Obama and Republicans in Congress were not totally irresponsible in their disagreements on fiscal matters. They avoided the “fiscal cliff” of draconian budget cuts and tax increases at the beginning of 2013 that would have led to recession and higher unemployment. Instead, at the final moment, before serious economic damage set in, on January 1, 2013, they passed the American Taxpayer Relief Act of 2012. They wrangled through the debt-ceiling crisis of 2013, shut down the government briefly, and then Congress in October, 2013 passed the Continuing Appropriations Act, 2014, and continued to raise the debt ceiling through 2014. Jared Bernstein, a former chief economist for Vice President Biden, wrote:
“In 2013, fiscal policy — taxing and spending decisions — subtracted around 1.5 percentage points off of the growth in gross domestic product. That’s equivalent to over a million jobs.”

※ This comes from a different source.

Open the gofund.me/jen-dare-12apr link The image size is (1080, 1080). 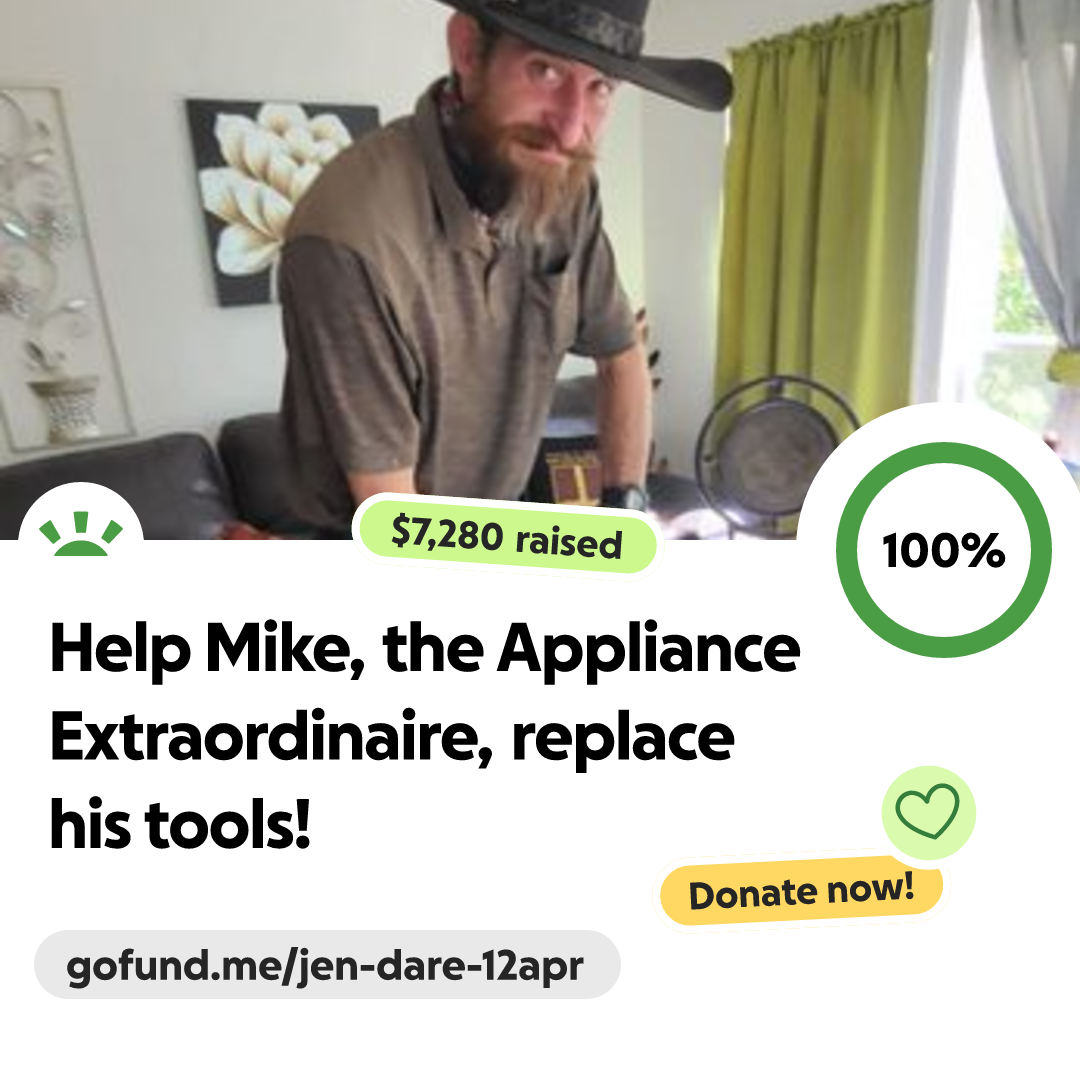click(327, 964)
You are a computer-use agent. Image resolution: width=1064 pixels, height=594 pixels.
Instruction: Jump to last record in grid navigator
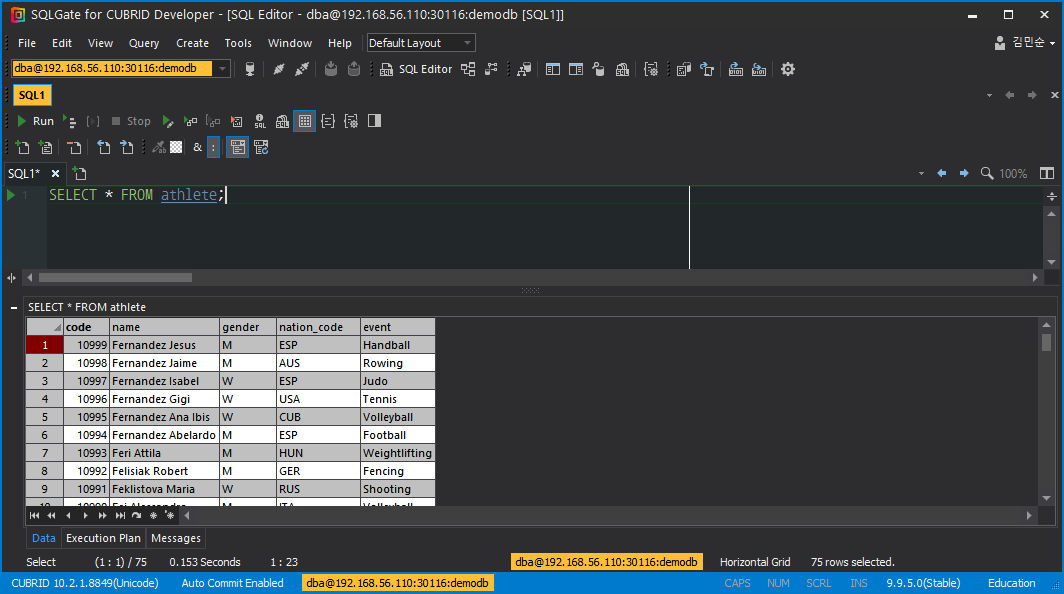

But in 2014, fiscal policy was relatively neutral in terms of its impact on economic growth, Bernstein wrote.
“That’s both a marked improvement — a clear move towards “do-no-harm” — and a reason why employment growth has accelerated this year compared to last: in the first seven months of this year, we’ve added an average of 230,000 jobs per month compared to 196,000 over the comparable period last year, a cumulative difference of 240,000 jobs. That’s not a huge difference, but I’ll take it.”
The defeat of House Majority Leader Eric Cantor in a Virginia Republican Primary in spring 2014, Republicans increasing their numbers in the House and take-over of the Senate suggests they now have an incentive to show they can govern responsibly. There was a great sense in numerous journalistic accounts that Cantor undermined Boehner’s attempts to strike a deal with Obama, and that the Tea Party wing preferred fiscal crisis to an actual budget agreement with Obama.
By the end of 2014, the deficit has declined to 2.8% of GDP, meaning that robust economic growth combined with fiscal restraint on the part of Congress and the President have weathered the crisis. The American economy is growing far faster than the economies of Europe, Russia or China….Truth is that for all the blather from Washington, the government stalemates of 2011-14 seems to have had little long-term effect on the American economy.